Splsda difficulties

Hi,
I have 300 samples, with 100 000 characteristics and a binary outcome that I am trying to predict. I followed the splsda.srbct example. I don’t quite understand the results.

A plot post PLSDA shows that the samples separate nicely.

After running perf, I seem to get a large difference between the BER and the overall error rate

I selected 2 components based on max.dist
max.dist centroids.dist mahalanobis.dist
overall 2 1 1
BER 2 1 1

After running tune.splsda, choice.keepX recommends comp1 with 3 variables

As expected, the ROC curve looks bad:

Is this what is expected based on the initial PLSDA results?

Thank you

hi @Santi,
What you are facing here is an overfitting issue. The model is good a discriminating the classes, but as soon as you use cross-validation / subsample, it does not. Also note that even visually the groups does samples appear quite distinct, the difference between them might be very small (as indicated by the amount of variance explained on component 1).

Kim-Anh

Hi Kim-Anh,

Thank you very much for replying. Is the over-fitting also a the reason why the overall error rate after running PLSDA is quite low but the BER is high?

is there anything that I can do to improve this? Would removing features that are only expressed in a few samples help?

I also tried to run splsda on a different dataset where I only have 25 features
After applying tune.splsda, I have a balanced error rate of 0.49 with the recommendation of keeping 4 components.

comp1 comp2 comp3 comp4
16 11 19 12

I get an AUC of 0.8523

What I wanted to check was:

  • Are the features repeated given I only have 25 features?
  • Why do I get such a good AUC with such a high BER?

Thank you very much!

Santi

hi @Santi,

Is the over-fitting also a the reason why the overall error rate after running PLSDA is quite low but the BER is high?

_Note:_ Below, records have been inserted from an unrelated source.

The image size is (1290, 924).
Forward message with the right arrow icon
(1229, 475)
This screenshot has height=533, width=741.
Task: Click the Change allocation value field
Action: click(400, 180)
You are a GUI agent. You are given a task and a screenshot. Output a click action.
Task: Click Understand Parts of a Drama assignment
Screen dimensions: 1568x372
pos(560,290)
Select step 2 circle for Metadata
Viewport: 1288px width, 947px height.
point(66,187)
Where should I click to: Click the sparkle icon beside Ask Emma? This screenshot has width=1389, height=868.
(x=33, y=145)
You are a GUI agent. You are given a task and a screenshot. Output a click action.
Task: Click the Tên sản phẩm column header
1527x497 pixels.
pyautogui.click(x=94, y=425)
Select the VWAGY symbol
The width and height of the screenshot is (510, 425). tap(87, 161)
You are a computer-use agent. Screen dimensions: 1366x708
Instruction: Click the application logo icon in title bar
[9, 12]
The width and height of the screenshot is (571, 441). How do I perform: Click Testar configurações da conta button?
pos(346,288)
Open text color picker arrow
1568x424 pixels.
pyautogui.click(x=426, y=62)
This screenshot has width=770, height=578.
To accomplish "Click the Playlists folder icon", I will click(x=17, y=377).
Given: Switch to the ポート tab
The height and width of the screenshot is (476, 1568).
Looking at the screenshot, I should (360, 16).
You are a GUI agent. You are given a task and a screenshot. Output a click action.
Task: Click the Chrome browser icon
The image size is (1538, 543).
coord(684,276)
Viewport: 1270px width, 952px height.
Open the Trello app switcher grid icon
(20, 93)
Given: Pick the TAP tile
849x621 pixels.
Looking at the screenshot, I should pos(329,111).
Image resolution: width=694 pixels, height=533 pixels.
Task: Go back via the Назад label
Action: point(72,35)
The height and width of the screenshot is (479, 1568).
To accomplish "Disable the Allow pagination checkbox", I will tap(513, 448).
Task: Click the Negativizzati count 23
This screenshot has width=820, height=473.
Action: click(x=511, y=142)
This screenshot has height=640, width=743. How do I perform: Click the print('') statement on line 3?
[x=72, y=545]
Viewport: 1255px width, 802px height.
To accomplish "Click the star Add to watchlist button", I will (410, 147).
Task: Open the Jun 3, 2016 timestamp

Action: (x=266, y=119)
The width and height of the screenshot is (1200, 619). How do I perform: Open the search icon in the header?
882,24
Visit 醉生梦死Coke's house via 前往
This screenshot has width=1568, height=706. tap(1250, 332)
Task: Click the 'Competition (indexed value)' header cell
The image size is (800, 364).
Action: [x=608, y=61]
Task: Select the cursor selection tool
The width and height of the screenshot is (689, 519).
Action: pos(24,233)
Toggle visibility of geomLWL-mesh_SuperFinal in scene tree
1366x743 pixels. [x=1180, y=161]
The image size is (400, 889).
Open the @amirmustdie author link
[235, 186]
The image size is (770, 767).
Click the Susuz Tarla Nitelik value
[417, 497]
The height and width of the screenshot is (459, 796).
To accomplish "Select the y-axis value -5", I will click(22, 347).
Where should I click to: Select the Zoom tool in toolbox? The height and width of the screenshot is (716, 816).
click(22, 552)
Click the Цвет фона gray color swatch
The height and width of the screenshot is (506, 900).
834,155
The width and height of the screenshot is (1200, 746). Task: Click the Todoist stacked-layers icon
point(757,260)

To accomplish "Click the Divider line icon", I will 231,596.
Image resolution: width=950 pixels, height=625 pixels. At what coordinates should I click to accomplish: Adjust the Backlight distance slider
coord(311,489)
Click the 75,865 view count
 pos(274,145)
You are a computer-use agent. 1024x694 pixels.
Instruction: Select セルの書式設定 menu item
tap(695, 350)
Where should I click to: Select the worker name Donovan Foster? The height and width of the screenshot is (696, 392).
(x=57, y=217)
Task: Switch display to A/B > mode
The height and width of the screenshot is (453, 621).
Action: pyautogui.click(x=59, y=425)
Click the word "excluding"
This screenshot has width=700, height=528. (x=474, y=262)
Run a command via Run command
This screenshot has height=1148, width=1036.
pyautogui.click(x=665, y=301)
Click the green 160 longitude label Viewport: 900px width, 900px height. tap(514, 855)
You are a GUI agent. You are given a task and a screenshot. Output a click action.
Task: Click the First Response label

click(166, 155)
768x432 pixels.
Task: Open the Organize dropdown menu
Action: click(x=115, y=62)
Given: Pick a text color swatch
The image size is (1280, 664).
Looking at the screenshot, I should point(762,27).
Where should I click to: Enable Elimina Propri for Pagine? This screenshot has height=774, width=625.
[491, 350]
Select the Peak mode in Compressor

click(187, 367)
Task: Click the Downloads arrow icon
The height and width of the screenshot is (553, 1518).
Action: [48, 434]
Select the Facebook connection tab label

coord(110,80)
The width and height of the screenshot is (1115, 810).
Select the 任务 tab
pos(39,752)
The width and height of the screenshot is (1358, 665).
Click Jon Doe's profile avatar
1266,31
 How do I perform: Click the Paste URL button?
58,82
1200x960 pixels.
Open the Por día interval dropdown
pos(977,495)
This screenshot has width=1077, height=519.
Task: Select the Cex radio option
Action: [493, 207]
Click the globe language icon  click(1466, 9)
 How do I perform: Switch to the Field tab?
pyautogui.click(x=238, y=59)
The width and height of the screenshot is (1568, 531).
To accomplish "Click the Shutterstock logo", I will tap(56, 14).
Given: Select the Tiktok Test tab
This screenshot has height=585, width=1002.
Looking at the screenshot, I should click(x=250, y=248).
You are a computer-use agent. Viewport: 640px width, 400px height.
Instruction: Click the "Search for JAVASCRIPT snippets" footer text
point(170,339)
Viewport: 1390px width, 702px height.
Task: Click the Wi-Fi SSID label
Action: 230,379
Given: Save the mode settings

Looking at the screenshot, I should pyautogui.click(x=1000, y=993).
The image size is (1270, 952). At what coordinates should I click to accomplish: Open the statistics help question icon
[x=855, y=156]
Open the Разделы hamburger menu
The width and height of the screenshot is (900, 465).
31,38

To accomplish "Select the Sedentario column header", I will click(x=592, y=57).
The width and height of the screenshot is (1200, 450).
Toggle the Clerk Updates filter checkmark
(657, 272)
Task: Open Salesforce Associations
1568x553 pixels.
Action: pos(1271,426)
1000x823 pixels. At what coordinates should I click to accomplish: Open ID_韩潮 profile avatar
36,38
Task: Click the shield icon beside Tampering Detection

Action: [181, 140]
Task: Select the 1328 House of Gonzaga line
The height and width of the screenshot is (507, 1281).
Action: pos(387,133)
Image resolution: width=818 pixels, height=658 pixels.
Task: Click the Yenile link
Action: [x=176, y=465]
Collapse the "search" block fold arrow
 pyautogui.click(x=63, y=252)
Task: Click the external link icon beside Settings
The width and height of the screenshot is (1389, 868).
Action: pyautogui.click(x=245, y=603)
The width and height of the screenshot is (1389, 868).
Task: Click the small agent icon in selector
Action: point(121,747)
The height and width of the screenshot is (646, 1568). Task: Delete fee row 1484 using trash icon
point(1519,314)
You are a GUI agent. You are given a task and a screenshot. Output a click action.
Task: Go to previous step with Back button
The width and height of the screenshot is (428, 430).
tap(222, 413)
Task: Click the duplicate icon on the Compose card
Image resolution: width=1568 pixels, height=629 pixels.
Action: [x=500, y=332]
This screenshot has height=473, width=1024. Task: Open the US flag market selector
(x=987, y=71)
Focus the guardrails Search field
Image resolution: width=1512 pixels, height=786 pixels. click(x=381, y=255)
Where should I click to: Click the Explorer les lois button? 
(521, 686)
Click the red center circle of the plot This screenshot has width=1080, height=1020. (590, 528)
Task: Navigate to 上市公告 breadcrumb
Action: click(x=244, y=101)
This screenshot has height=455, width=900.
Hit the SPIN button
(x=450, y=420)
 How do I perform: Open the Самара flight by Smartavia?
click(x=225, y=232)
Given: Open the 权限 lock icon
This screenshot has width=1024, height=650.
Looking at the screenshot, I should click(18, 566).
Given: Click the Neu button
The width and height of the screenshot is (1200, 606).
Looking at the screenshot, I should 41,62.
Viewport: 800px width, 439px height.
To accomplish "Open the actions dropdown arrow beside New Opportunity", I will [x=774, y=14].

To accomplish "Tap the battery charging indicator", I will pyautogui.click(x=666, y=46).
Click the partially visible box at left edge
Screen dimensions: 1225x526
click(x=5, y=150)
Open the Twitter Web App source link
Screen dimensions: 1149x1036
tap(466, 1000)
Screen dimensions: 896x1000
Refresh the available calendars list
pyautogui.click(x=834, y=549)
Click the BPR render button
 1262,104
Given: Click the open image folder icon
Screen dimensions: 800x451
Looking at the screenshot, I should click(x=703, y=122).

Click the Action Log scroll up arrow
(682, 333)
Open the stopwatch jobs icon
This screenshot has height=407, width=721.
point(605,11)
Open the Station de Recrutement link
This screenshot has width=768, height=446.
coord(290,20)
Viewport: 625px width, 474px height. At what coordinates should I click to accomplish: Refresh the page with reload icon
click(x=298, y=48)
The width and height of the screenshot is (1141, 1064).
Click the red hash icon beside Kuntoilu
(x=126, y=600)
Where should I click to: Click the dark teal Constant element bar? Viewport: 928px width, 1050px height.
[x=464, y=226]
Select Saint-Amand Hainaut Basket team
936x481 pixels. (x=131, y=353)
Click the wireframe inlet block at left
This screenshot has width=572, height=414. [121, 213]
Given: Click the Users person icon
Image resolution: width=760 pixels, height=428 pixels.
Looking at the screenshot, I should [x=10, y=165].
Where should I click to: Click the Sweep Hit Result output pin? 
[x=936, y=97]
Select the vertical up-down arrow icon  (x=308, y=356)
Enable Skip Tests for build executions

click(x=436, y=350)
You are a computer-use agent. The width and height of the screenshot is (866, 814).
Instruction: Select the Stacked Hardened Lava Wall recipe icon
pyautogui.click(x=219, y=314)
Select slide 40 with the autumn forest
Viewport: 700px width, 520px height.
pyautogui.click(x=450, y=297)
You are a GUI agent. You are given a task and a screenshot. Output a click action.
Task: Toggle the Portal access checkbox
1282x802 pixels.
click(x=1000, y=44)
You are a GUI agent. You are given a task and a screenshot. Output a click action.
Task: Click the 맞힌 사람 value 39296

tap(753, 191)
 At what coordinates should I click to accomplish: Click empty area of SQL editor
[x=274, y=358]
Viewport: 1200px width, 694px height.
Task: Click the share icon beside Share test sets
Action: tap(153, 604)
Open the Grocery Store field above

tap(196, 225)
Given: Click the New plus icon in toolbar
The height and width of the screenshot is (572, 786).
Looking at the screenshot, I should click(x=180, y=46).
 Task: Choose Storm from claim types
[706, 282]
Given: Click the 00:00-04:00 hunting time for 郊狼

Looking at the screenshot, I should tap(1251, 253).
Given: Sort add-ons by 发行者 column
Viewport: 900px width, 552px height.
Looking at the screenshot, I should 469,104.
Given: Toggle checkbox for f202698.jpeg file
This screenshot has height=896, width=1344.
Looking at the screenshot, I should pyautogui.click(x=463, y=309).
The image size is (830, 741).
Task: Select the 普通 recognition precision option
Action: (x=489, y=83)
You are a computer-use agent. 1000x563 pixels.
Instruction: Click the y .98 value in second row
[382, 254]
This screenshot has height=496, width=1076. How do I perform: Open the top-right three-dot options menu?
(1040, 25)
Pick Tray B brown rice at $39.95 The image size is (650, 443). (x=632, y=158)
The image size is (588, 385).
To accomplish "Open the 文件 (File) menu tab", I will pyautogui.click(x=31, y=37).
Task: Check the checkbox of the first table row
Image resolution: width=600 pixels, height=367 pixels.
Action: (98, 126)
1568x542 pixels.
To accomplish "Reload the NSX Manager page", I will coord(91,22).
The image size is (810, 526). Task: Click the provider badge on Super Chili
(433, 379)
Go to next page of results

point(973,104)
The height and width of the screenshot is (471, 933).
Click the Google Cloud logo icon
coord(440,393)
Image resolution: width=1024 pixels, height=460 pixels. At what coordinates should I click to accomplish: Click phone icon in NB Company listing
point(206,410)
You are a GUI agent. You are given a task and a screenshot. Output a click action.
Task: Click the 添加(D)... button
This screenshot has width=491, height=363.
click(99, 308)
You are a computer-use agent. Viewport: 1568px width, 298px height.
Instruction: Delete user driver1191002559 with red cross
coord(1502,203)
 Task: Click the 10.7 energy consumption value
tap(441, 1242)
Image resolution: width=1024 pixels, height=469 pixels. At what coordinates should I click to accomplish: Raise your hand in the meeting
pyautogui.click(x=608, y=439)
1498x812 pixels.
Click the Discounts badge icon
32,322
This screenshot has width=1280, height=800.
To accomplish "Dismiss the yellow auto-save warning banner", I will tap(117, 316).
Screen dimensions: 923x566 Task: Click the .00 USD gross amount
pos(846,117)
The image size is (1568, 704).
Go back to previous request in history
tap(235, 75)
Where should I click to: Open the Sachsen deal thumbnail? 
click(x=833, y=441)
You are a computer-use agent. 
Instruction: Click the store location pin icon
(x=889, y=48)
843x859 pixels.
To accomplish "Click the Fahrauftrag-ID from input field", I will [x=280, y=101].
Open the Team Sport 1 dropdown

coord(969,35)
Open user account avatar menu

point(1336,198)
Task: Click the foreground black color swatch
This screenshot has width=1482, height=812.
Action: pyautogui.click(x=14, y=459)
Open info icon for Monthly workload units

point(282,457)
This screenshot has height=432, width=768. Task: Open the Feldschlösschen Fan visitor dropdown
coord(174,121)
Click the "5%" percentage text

No this is a different problem, you have an unbalanced number of samples in each class and so the minority classes are not taken into account in the classical Error rate estimation

I also tried to run splsda on a different dataset where I only have 25 features
After applying tune.splsda, I have a balanced error rate of 0.49 with the recommendation of keeping 4 components.

comp1 comp2 comp3 comp4
16 11 19 12

I get an AUC of 0.8523

What I wanted to check was:

  • Are the features repeated given I only have 25 features?

Yes, and you could check this yourself

  • Why do I get such a good AUC with such a high BER?

You can read in our PLOS CB paper the reasons why - AUC is not really appropriate, it uses different prediction approach.

Kim-Anh